The biggest strategic event was the disposal of DG Americas on 30 May 2025. Management is quite open about it – this was a structurally challenged and loss-making part of the group, and exiting it was meant to protect the healthier operations.
The accounting cost was brutal. The company recognised a £110.2 million loss on disposal, and with £7.5 million of trading losses before sale, discontinued operations posted a total loss of £117.7 million.
That drove the group to a reported loss for the year of £112.3 million. So yes, the headline statutory number looks ugly. But in my view, investors should focus more on what the remaining group looks like now, because that is the business shareholders actually own going forward.
There is one small but telling detail: the fair value of any possible future proceeds from Hilco’s realisation of DG Americas assets was assessed at £nil at 31 March 2026. In plain English, shareholders should not bank on a recovery here.
The core issue in FY2026 was margin pressure. Adjusted gross margin fell to 19.2% from 22.0%, while adjusted operating margin dropped to 4.4% from 7.1%.
Management blamed tariffs, competitive pricing and softer UK demand, and the segment numbers back that up. DG UK was the weak spot, with revenue down 12% to £82.0 million and adjusted operating profit down 44% to £3.1 million.
DG Europe held revenue steady to slightly higher at £102.9 million, up 2%, but adjusted operating profit still fell 20% to £11.5 million. That suggests Design Group kept business, but had to work harder and accept lower profitability to do it.
DG Australia was the bright spot. Revenue rose 6% to £33.5 million and adjusted operating profit increased 8% to £1.8 million, helped by strong execution and growth across channels.
========================================
▸ SHORT TASK 1:
Answer these questions from the Design Group commentary:
(a) On what date was DG Americas disposed of?
(b) What did adjusted gross margin fall to in FY2026?
(c) What was DG Australia's revenue?
▸ SHORT TASK 2: Output the passage of the Design Group commentary that starts with "That drove the" and ends with "to £3.1 million.".
▸ SHORT TASK 3: Go on with the Design Group commentary from the point where it stops.
The records that come next are separate material and are unrelated to the Design Group commentary.
========================================
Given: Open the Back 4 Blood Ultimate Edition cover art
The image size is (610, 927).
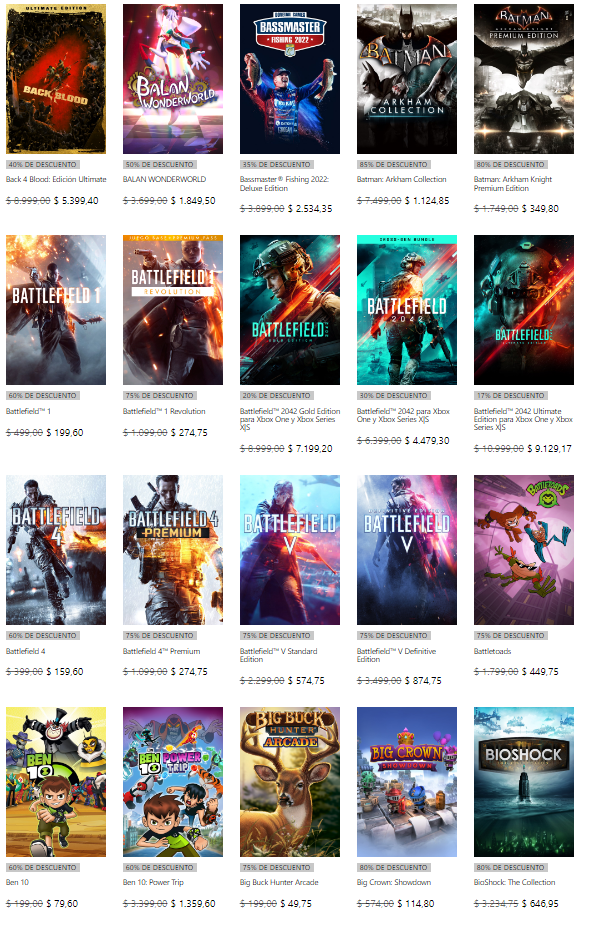Looking at the screenshot, I should click(56, 79).
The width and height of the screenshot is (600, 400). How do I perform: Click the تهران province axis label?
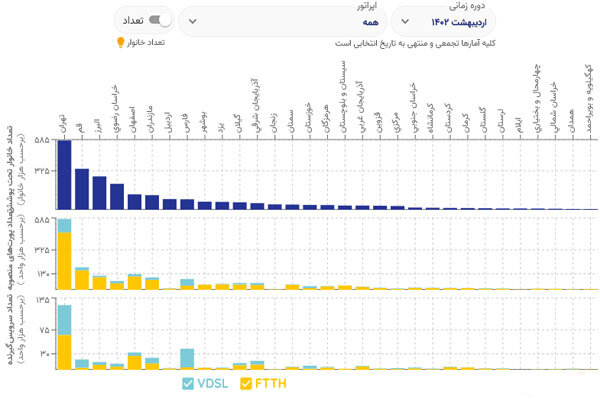(62, 125)
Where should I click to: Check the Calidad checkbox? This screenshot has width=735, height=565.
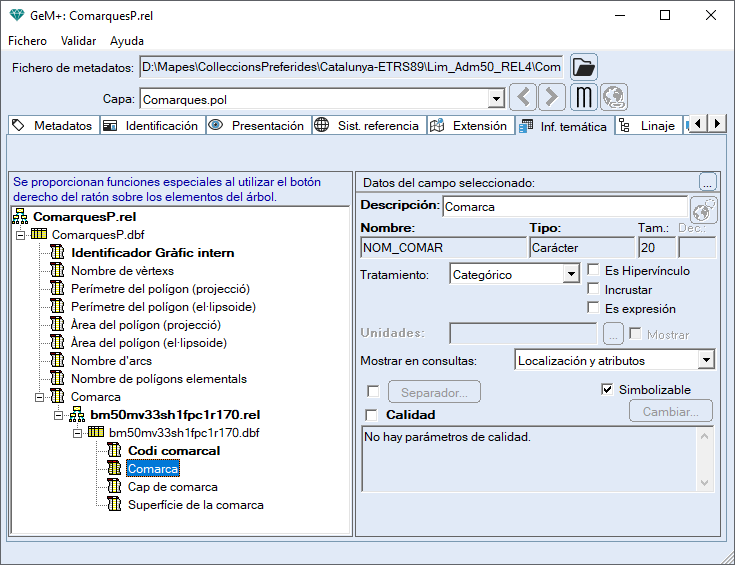[373, 415]
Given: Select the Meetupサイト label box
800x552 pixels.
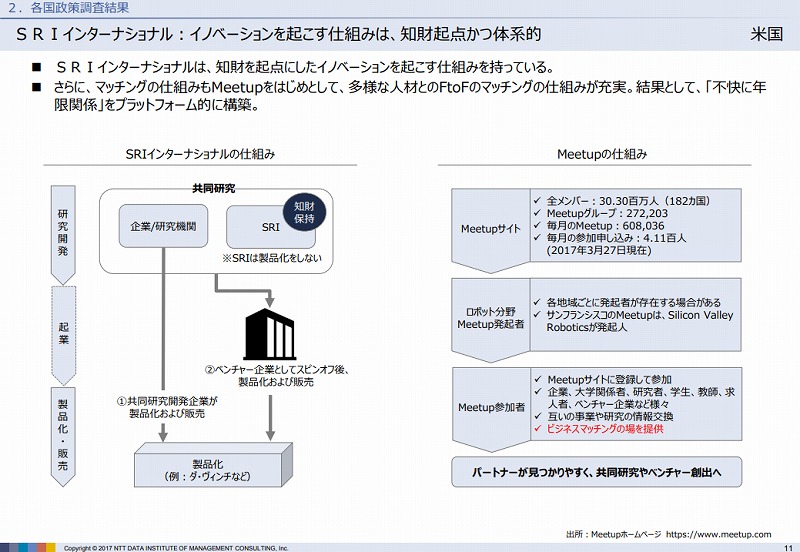Looking at the screenshot, I should coord(490,228).
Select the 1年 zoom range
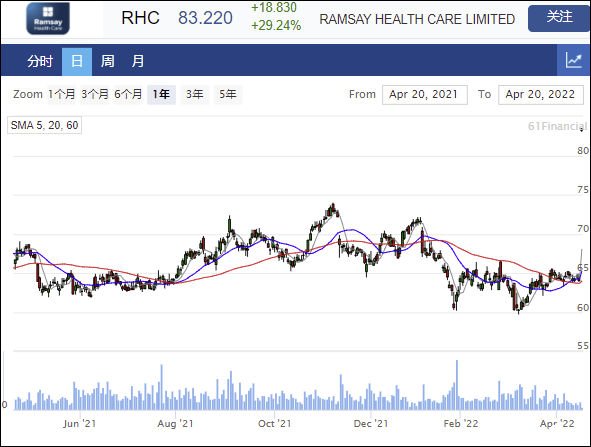Viewport: 591px width, 447px height. tap(161, 94)
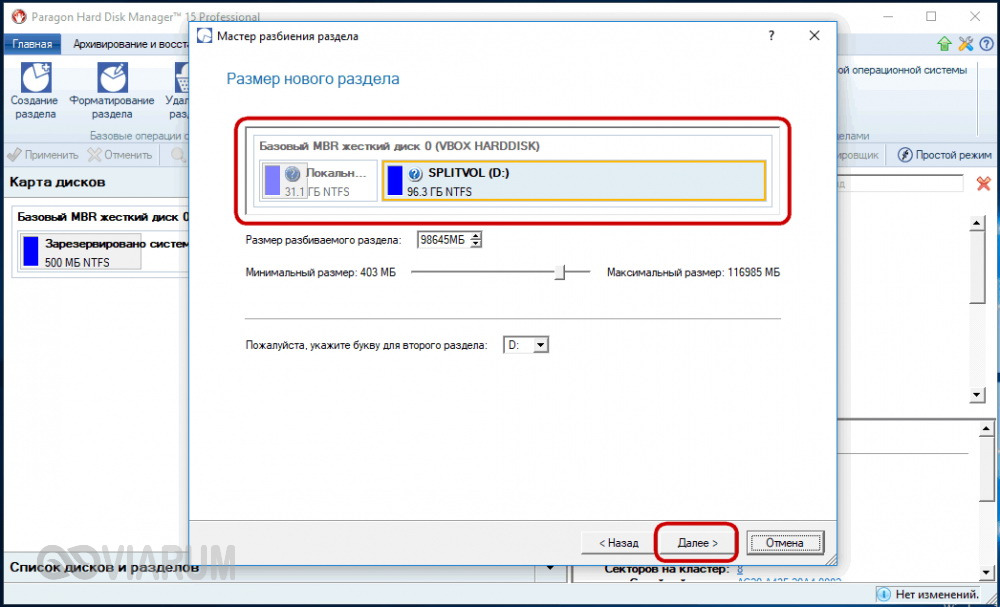
Task: Click the Создание раздела (create partition) icon
Action: pyautogui.click(x=34, y=78)
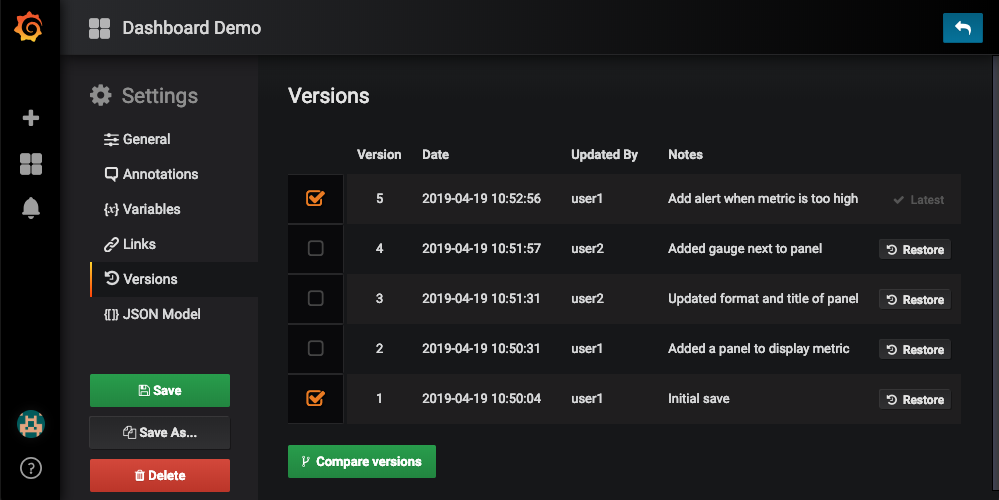Image resolution: width=999 pixels, height=500 pixels.
Task: Restore version 4 of the dashboard
Action: pos(914,250)
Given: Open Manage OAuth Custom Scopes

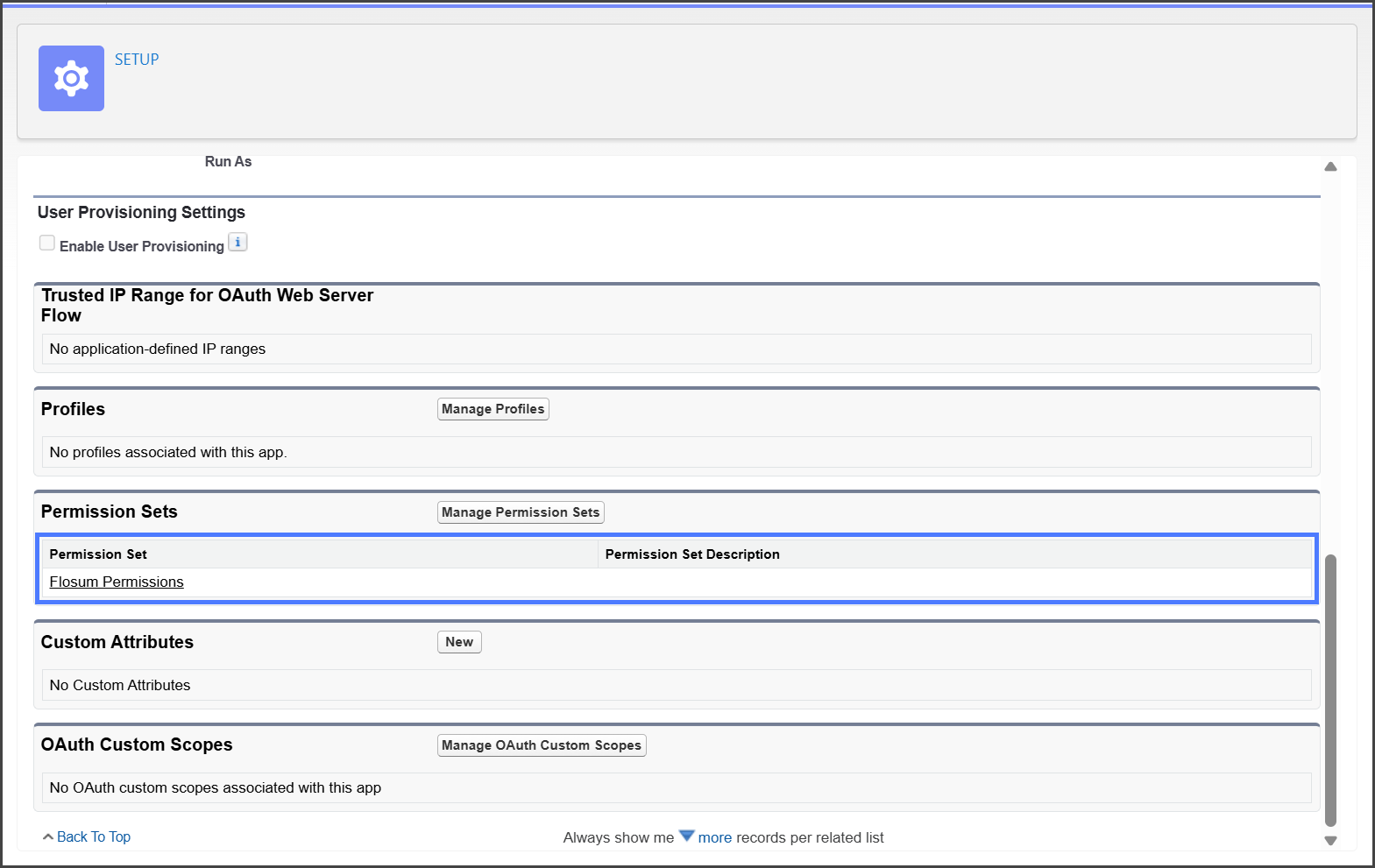Looking at the screenshot, I should tap(542, 745).
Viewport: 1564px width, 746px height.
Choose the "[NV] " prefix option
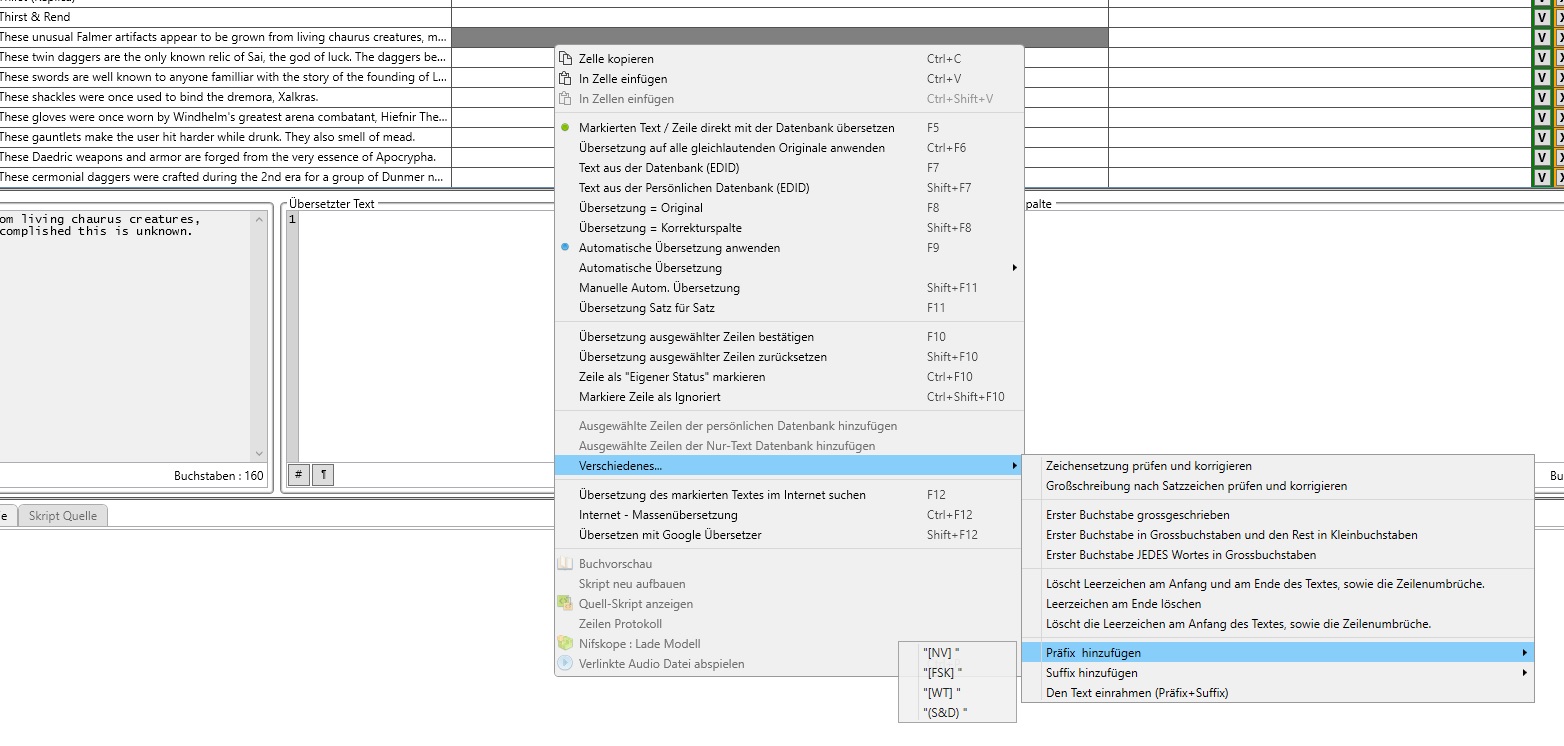[x=941, y=652]
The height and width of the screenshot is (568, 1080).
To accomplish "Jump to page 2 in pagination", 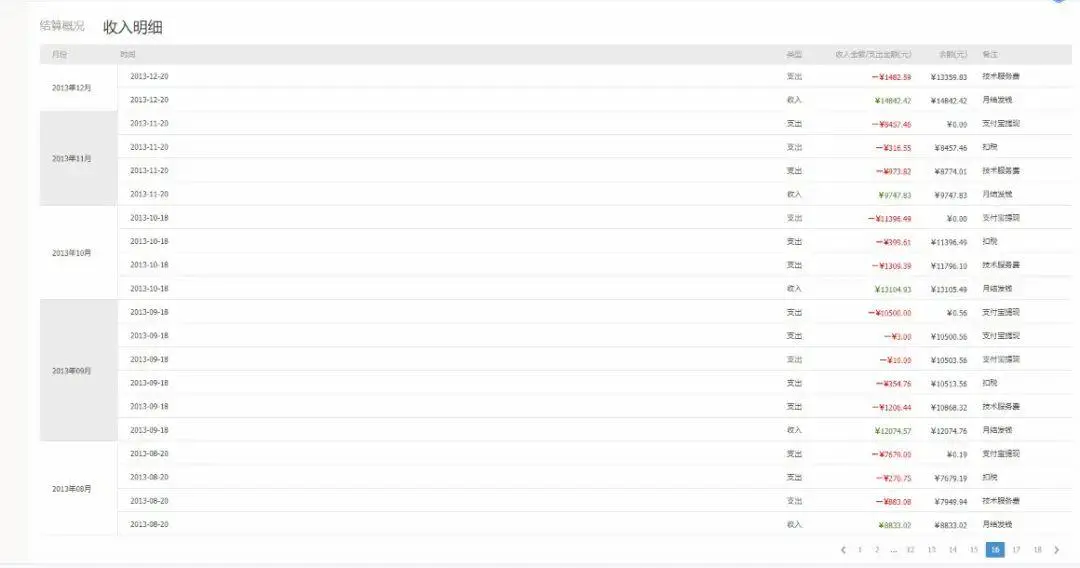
========================================
▸ REPLY 1:
(a) 30 May 2025
(b) 19.2%
(c) £33.5 million

▸ REPLY 2:
That drove the group to a reported loss for the year of £112.3 million. So yes, the headline statutory number looks ugly. But in my view, investors should focus more on what the remaining group looks like now, because that is the business shareholders actually own going forward.
There is one small but telling detail: the fair value of any possible future proceeds from Hilco’s realisation of DG Americas assets was assessed at £nil at 31 March 2026. In plain English, shareholders should not bank on a recovery here.
The core issue in FY2026 was margin pressure. Adjusted gross margin fell to 19.2% from 22.0%, while adjusted operating margin dropped to 4.4% from 7.1%.
Management blamed tariffs, competitive pricing and softer UK demand, and the segment numbers back that up. DG UK was the weak spot, with revenue down 12% to £82.0 million and adjusted operating profit down 44% to £3.1 million.

▸ REPLY 3:
This is where the tone of the update turns more shareholder-friendly. The board has proposed a final ordinary dividend of 1.0p per share, which would mean a total cash distribution of about £1.0 million, subject to approval at the AGM on 24 September 2026.
On top of that, the company has announced a share buyback of up to 10% of issued share capital. The total cash value of the buyback is not disclosed, because it will depend on how many shares are bought and at what price.
That combination matters. Boards do not usually restart dividends and launch buybacks unless they feel fairly comfortable about balance sheet strength and future cash generation.
It does not mean the business is suddenly flying. It does mean management believes the reset has substance.
There is also a bit more ambition creeping back in. Gerald Kuehr joined as CEO Designate on 1 May 2026 and becomes CEO from 1 July 2026, while the group completed the acquisition of Glenart in South Africa on 29 April 2026.
Glenart cost an initial ZAR 76.5 million, or £3.4 million, in cash on completion, with further deferred and performance-related consideration possible over three years. Management says the deal will be immediately earnings enhancing.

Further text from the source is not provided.